Conosce una ragazza figlia di Pier Antonio Giada e Roma Fosco di nome
Ermenegilda. La ragazza era la seconda di tre sorelle Cecilia che ebbe il
coraggio di lasciare la casa di origine e trasferirsi a Roma per frequentare il
corso di infermiera e poi entrare nella Croce Rossa – Paolina invece prese i
voti e con il nome di Suor Luigia entrò tra le suore di Maria Bambina andando
missionaria in Myanmar dove è deceduta nel 1991.
Tra
Ermenegilda e Beniamino scoppia l’amore tanto che si sposeranno il 13 Maggio
1926 dal loro matrimonio nascono Graziella nel 1927, Giuseppe nel 1930, Luigi
nel 1934, la seconda dei loro quattro figli nasce il 1 Settembre del 1928 alla
quale il parroco dei Santi Apostoli impone il nome di Lucia. Tre anni dopo la
nascita di Luigi, Beniamino viene richiamato in Sicilia e la famiglia si
trasferisce ad Augusta in Via della Capitaneria.
Qui nasce
l’ultima dei loro figli Maria era il 1937. Intanto la piccola Lucia viene
ammessa agli istituti medi di primo grado presso il Regio Liceo Megara, mamma
Ermeneglida si ammala di febbre tifoidea e muore a soli 36 anni il 6 Marzo del
1941. Beniamino orami vedovo, viene trasferito a Siracusa e la famiglia si
stabilisce in Via delle Vergini. Qui conosce Ada Agapiti e dopo poco si sposano
dal loro matrimonio nascono Giorgio nel 1943 – Silvia nel 1945 – Cecilia
nel 1947. Lo scoppio della seconda guerra mondiale separa i fratelli Mirisola.
I figli di Ermeneglida quindi Graziella – Lucia Giuseppe (Pinuccio) e Luigi
dalla Sicilia tornano in Veneto e vanno abitare con i nonni materni e la zia
Cecilia nella casa di Campo S. Polo a Venezia.
Venti di
guerra, soffiavano impetuosi, la vita a Venezia non era più sicura per evitare
di far morire di fame i bambini Roma e Cecilia decidono di partire per San
Daniele in Friuli terra di origine della famiglia. Qui Lucia e i fratelli
trascorrono gli anni più difficili delle ostilità, nonostante il pericolo Lucia
riesce a dare sfogo alla sua passione per il disegno che diverrà la sua prima
occupazione. Dopo la fine della guerra con il ritorno a Venezia della famiglia
si iscrive al Liceo Artistico e dopo alla facoltà di Architettura. Ma la sua
strada era un'altra quella che la porterà a Roma agli inizi degli anni cinquanta
per frequentare l’Accademia delle Belle Arti e il Centro Sperimentale di
Cinematografia dove si diploma costumista nel 1955 con il Prof. Pietro
Gherardi, mentre all’Accademia delle Belle Arti si diplomerà scenografa.

Dati mostrati →
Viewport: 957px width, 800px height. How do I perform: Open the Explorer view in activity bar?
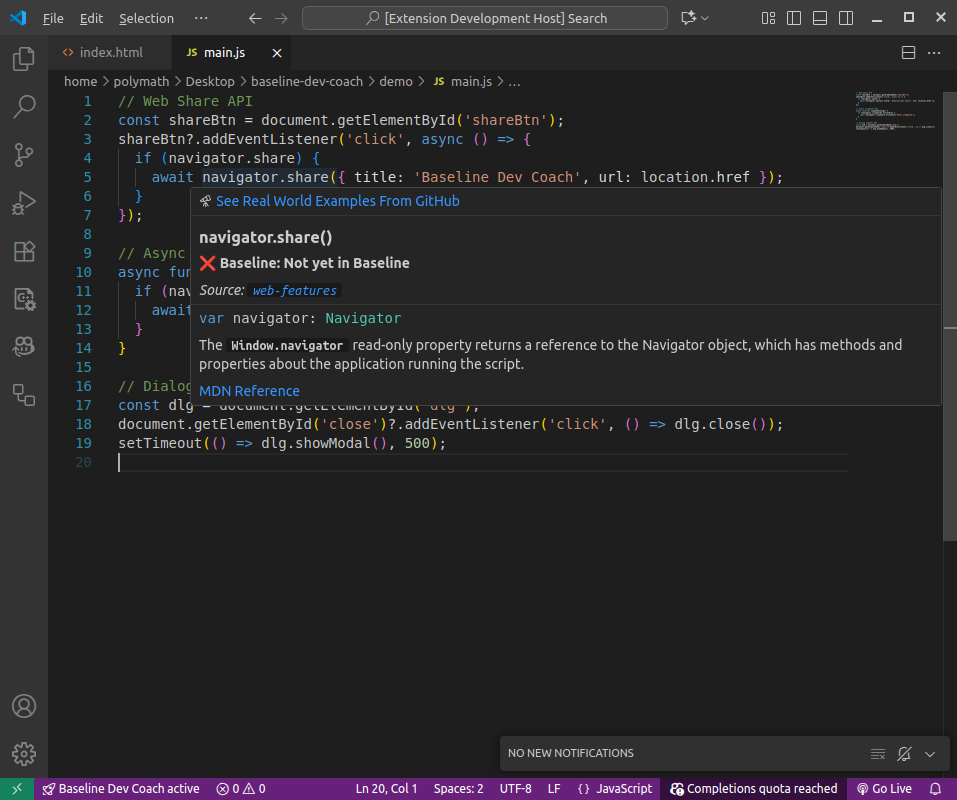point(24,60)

* * *

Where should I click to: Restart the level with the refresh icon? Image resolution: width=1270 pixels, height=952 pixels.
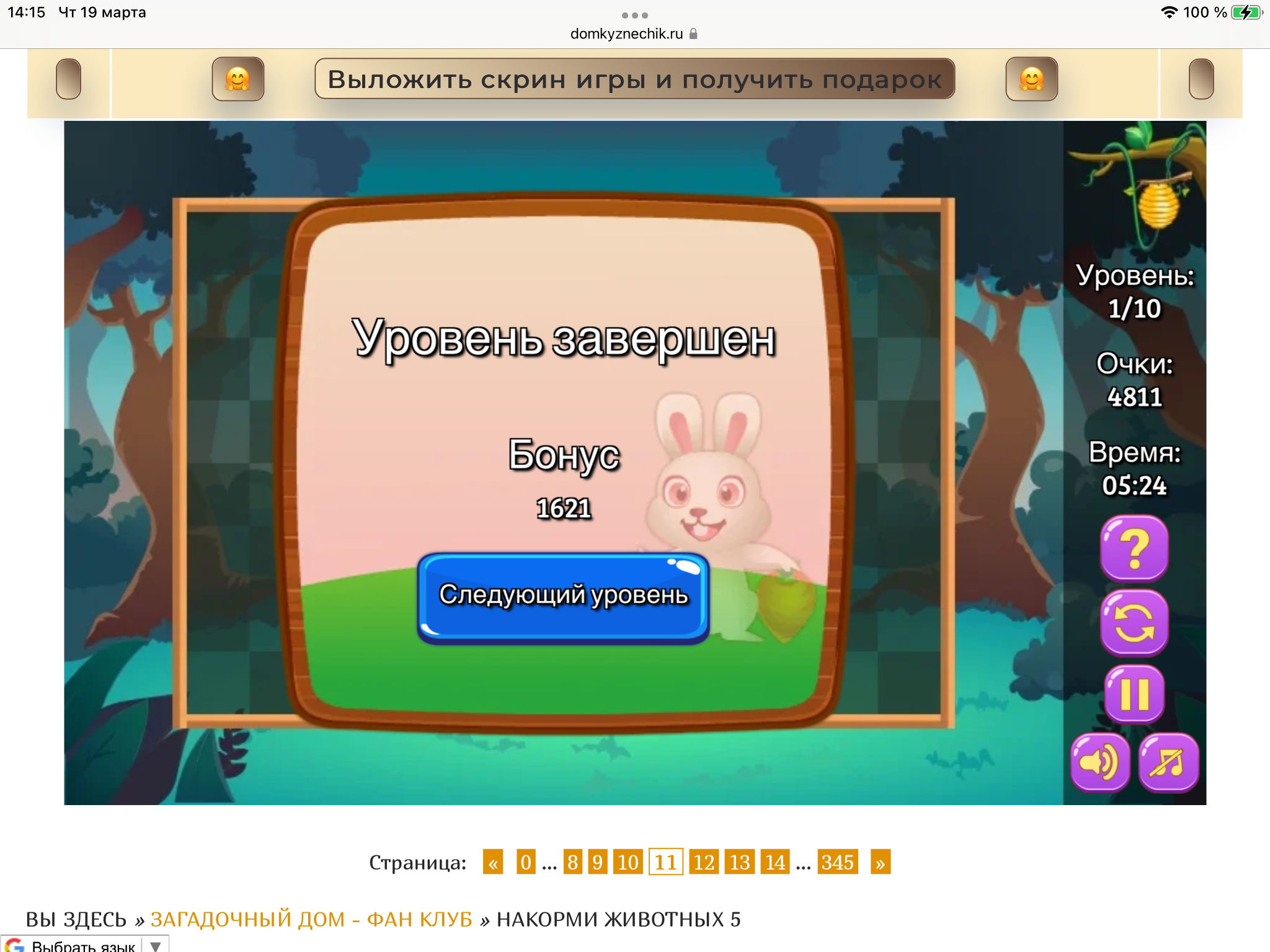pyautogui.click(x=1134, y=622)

Compiti richiesti →
[A] Duplica il passo del documento sulla famiglia Mirisola compreso tra "Conosce una ragazza" e "deceduta nel 1991.", estremi inclusi.
[B] Continua il documento sulla famiglia Mirisola dopo l'ultima frase riportata.
Il materiale è separato e non fa parte del documento.

Risultati attesi →
[A]
Conosce una ragazza figlia di Pier Antonio Giada e Roma Fosco di nome
Ermenegilda. La ragazza era la seconda di tre sorelle Cecilia che ebbe il
coraggio di lasciare la casa di origine e trasferirsi a Roma per frequentare il
corso di infermiera e poi entrare nella Croce Rossa – Paolina invece prese i
voti e con il nome di Suor Luigia entrò tra le suore di Maria Bambina andando
missionaria in Myanmar dove è deceduta nel 1991.

[B]
Il suo
insegnante, l’Architetto Pietro Gheradi, capito il suo valore la vuole al suo
fianco come assistente in due film che sono per lei uno straordinario
trampolino di lancio stiamo parlando de “La Grande Strada Azzurra” di Gillo
Pontecorvo e “La Dolce Vita” di Federico Fellini.
Dirà in una
delle tante interviste: “Ho cominciato ad interessarmi di vestiti
durante la seconda guerra mondiale quando eravamo molto poveri ed ereditavo gli
abiti di mia zia che erano troppo grandi e dovevo ridurli alla mia taglia. Così
ho imparato con molta buona volontà a disfare tagliare e cucire” Inizia
per la giovane Lucia una lunga e fruttuosa carriera che la porterà tra gli anni
70 e gli anni 90 del Novecento ad essere premiata con tre Nastri d’Argento e
due David di Donatello. Verso la fine degli anni 50 trovò la sua autonomia
firmando i costumi di commedie come “L’Audace colpo dei soliti ignoti” di Nanny
Loy ma il suo primo fil veramente importante fu “I dolci inganni” di Alberto
Lattuada interpretato da Catherine Spaak. Una delle sue più riuscite operazioni
degli anni sessanta fu la caratterizzazione della giunonica vedova (Fulvia
Franco) sedotta in treno dal soldato Nino Manfredi nel film “L’Avventura del
Soldato” Per vestire la Franco ideò un divertente connubio di lutto e
provocazione.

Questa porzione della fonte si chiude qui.